With the home secretary outlining his policy on what to do with foreign terror suspects after legal defeat in the House of Lords, BBC News looks at the background.
As home secretary, David Blunkett said the detentions were essential
How many people are being held?
Seventeen people have been held under specialist anti-terrorism powers since the 11 September attacks and twelve are still in detention, mostly at Belmarsh prison in London.
Who can be detained?
Under the Anti-Terrorism, Crime and Security Act (ATCSA), the home secretary can indefinitely detain without charge a foreign terrorist suspect if the individual cannot be deported for other legal reasons.
This was introduced because the government believed there were individuals in the UK who were a potential threat but it could not deport back to regimes known for human rights abuses.
What did the Law Lords rule?
The Law Lords, UK's highest judges, ruled on 16 December that detaining foreign terrorism suspects without trial breaks human rights laws.
The ruling was a blow to the government's anti-terror measures and has constitutional significance.
The nine Law Lords ruled by an eight to one majority in favour of appeals by nine detainees.
The case was heard by a panel of nine Law Lords rather than the usual five because of the constitutional importance of the challenge.
The Law Lords said the "draconian" measures were incompatible with European human rights laws and the government must pay the appeal costs.

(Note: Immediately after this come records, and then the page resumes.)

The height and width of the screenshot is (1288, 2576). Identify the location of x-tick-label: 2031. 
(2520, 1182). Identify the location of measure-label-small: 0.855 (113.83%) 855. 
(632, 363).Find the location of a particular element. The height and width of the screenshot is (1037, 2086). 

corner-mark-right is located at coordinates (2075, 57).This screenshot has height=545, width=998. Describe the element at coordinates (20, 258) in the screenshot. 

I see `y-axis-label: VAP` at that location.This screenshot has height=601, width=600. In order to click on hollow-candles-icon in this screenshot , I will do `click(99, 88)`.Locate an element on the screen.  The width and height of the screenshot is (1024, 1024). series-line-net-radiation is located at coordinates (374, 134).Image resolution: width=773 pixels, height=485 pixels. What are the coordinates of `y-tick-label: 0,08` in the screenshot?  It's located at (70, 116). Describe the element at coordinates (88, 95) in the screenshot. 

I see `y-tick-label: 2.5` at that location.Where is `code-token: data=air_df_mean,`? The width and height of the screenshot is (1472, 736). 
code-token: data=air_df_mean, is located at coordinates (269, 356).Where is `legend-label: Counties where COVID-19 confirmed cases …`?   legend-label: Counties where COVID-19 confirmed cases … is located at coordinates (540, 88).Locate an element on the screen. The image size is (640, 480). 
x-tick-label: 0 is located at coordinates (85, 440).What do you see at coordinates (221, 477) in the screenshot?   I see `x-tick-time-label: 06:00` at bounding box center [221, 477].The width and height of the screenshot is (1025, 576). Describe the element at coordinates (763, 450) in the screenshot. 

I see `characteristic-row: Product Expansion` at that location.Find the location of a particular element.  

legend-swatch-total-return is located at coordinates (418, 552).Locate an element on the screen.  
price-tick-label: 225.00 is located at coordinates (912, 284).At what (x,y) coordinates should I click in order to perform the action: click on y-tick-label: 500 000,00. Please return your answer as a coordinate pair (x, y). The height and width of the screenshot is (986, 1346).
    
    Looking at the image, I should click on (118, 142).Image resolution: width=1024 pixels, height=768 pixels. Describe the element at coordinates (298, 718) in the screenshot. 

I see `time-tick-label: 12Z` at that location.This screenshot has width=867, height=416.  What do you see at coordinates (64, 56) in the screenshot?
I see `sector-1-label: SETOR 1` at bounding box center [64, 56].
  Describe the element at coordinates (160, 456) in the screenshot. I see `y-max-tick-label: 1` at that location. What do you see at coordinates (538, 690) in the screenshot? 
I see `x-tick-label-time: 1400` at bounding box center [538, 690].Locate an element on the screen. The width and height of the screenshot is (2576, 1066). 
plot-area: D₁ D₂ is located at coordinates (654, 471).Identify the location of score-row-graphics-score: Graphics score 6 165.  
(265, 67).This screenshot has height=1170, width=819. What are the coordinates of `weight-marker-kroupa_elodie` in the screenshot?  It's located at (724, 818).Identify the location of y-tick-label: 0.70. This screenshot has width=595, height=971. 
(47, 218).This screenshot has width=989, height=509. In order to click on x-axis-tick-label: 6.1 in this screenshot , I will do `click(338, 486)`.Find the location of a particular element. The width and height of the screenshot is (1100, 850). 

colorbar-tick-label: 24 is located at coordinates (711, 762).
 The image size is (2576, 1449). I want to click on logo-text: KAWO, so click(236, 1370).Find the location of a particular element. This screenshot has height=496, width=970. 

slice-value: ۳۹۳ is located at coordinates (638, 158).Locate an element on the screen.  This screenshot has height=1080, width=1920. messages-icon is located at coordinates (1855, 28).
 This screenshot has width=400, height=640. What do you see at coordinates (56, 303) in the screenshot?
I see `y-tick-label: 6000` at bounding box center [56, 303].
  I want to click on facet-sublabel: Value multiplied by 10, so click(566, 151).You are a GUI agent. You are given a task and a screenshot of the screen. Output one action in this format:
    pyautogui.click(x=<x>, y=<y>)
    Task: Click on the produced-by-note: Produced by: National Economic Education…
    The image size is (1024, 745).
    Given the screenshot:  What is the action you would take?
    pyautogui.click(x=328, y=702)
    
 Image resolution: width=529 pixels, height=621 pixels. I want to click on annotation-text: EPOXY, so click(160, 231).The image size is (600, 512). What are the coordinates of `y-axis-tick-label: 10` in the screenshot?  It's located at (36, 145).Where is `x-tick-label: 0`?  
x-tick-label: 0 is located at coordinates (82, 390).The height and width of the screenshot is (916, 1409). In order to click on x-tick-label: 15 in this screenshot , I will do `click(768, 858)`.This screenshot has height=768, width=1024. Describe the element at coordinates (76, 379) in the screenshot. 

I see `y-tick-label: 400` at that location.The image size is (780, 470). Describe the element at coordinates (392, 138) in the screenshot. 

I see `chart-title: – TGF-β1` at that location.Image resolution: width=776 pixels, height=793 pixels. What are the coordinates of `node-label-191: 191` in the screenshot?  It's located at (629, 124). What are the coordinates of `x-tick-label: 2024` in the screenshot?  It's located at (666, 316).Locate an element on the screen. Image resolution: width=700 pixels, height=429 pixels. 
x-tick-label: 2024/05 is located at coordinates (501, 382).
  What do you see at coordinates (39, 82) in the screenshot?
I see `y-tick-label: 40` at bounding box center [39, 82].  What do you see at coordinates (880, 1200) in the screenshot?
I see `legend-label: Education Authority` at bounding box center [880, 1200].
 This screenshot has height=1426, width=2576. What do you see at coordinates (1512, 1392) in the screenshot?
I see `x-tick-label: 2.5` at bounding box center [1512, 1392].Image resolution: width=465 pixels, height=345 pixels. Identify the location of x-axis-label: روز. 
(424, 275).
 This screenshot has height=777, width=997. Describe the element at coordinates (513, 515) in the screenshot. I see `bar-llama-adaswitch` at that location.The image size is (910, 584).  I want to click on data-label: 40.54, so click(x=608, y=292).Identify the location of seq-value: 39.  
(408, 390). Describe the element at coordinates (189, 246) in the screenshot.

Why did they make this ruling?
The ruling followed a hearing by the nine Law Lords on 4 October when lawyers for the nine detainees went before the House of Lords to put their case.
The government mounted a vigorous defence, having won its case over several of the detainees at a Court of Appeal hearing in August.
For his part, David Blunkett, home secretary at the time, insisted that the powers remained in reserve to deal with extremely difficult cases and that, to date, he had used them properly.
What evidence is needed to detain people?
We don't always know. David Blunkett, who used these measures as home secretary, said it was often extremely sensitive intelligence material which neither the detainee nor his lawyers is allowed to see.
Under the system for these detainees, special security-vetted lawyers - "special advocates" (SA) - see the evidence and argue its merits against the government legal team.
However, they cannot discuss what they have seen with the suspect - the controversy at the heart of the policy. How, say campaigners, can someone defend themselves if they have not heard the allegations?
The government argues a lot of what is presented in court is of such sensitivity that it would endanger lives or ongoing operations were it to be aired in public. But lawyers opposed to the system say this means a fair hearing is impossible.
Can people appeal against detention?
The Special Immigration Appeals Commission (Siac) is the venue of appeal for foreign nationals facing detention, deportation or exclusion from the UK on grounds of national security.
HM Prison Woodhill: 'Detainee D' released in September
It has the same powers as the High Court and is presided over by senior judges but Siac's hearings and rulings are never fully revealed to the public - or to the appellant themselves - because they include testimony from members of the secret security services which the government says it cannot divulge.
After hearing from the appellant, the home secretary and the SA, the commission issues an open judgement for the appellant and public and a closed ruling, taking in all the factors heard in secret.
If someone loses their appeal, they can only take their case further, theoretically to the House of Lords, on a point of law.
However, in one recent case, the Court of Appeal backed Siac's decision to release a man, saying the home secretary had no legal reasons to object.
What is the argument against the government's detention powers?
Civil rights groups including Amnesty International, the Civil Liberties Trust and Liberty say the powers deny the fundamental human rights of detainees.
Amnesty made written submissions to the Law Lords arguing that the detentions under ATCSA are criminal and violate fair trial rights.
The group also suggests the use of evidence obtained by torture of a third party violates international law.
Lawyers acting for the detainees claimed the government interpreted the rules allowing them to opt out of part of the European Convention on Human Rights too broadly.
They say the Court of Appeal was wrong to see the anti-terror act as a proportionate response to the 11 September attacks.